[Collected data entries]
----------

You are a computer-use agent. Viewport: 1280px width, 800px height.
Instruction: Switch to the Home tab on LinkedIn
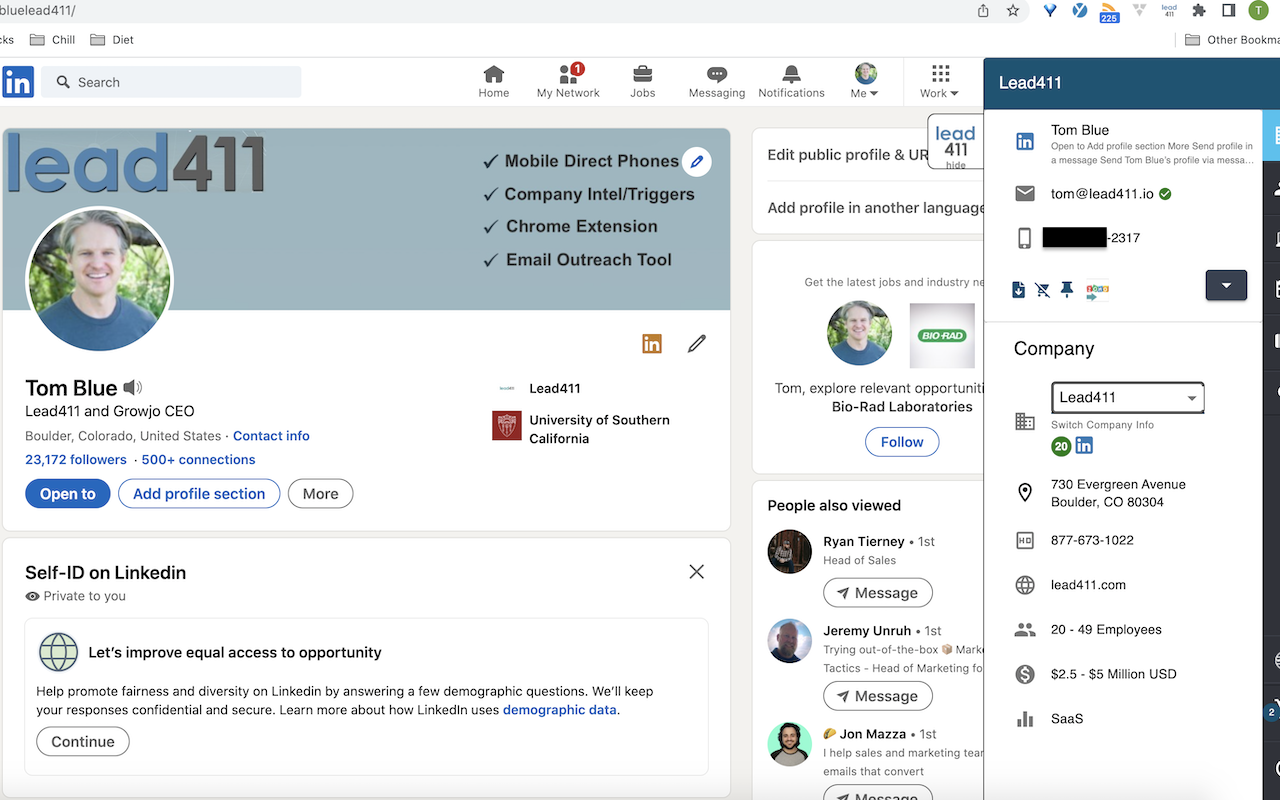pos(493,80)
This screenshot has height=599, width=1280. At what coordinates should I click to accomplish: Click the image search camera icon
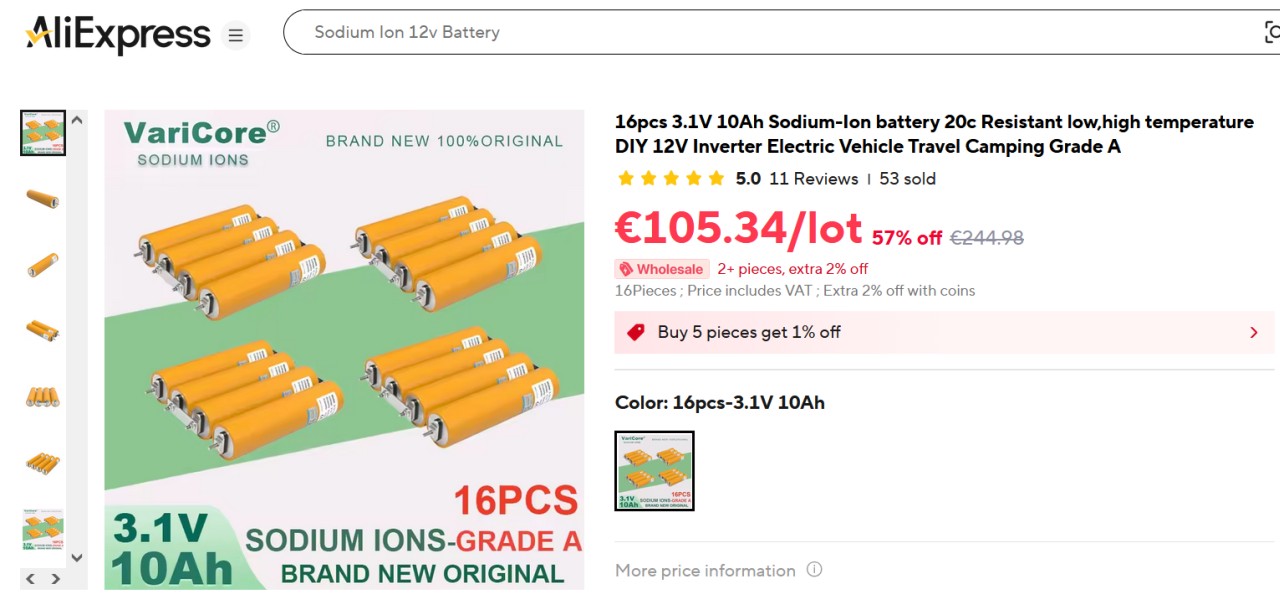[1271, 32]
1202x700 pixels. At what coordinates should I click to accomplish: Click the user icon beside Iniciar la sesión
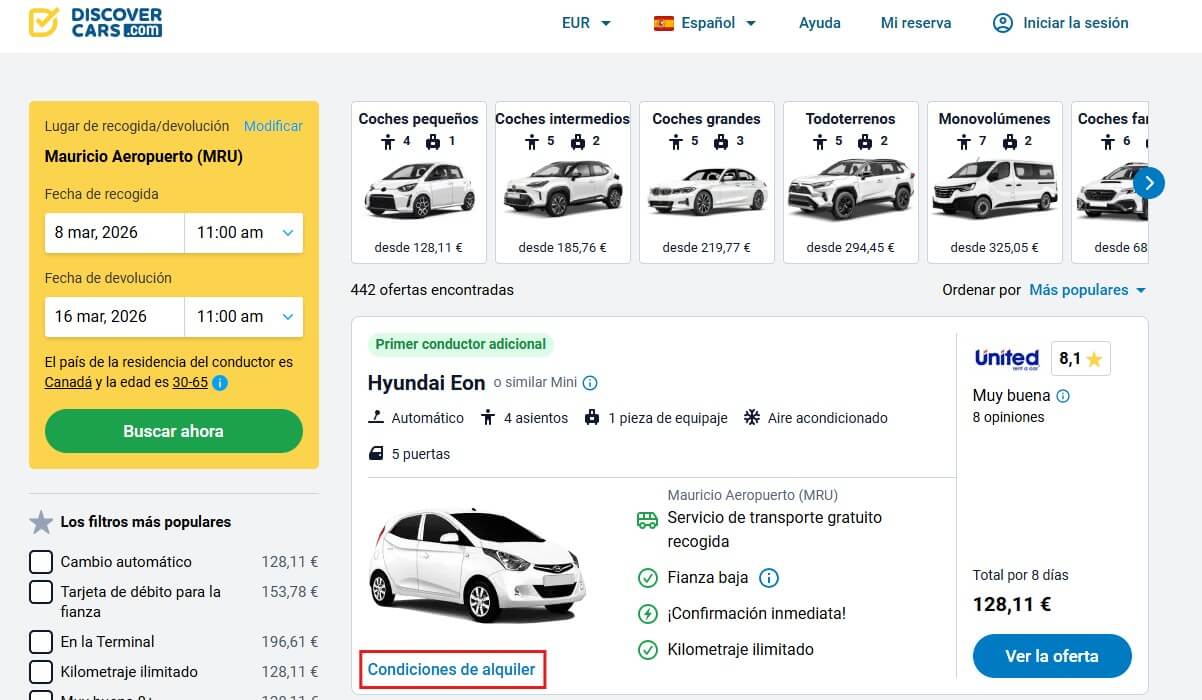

----------

Every line from the one with "Instruction: Switch to" to the end of the records above should be restated word for word, and no picture belongs in the copy.

Instruction: Switch to the Home tab on LinkedIn
pos(493,80)
This screenshot has height=599, width=1280. At what coordinates should I click to accomplish: Click the image search camera icon
[1271, 32]
1202x700 pixels. At what coordinates should I click to accomplish: Click the user icon beside Iniciar la sesión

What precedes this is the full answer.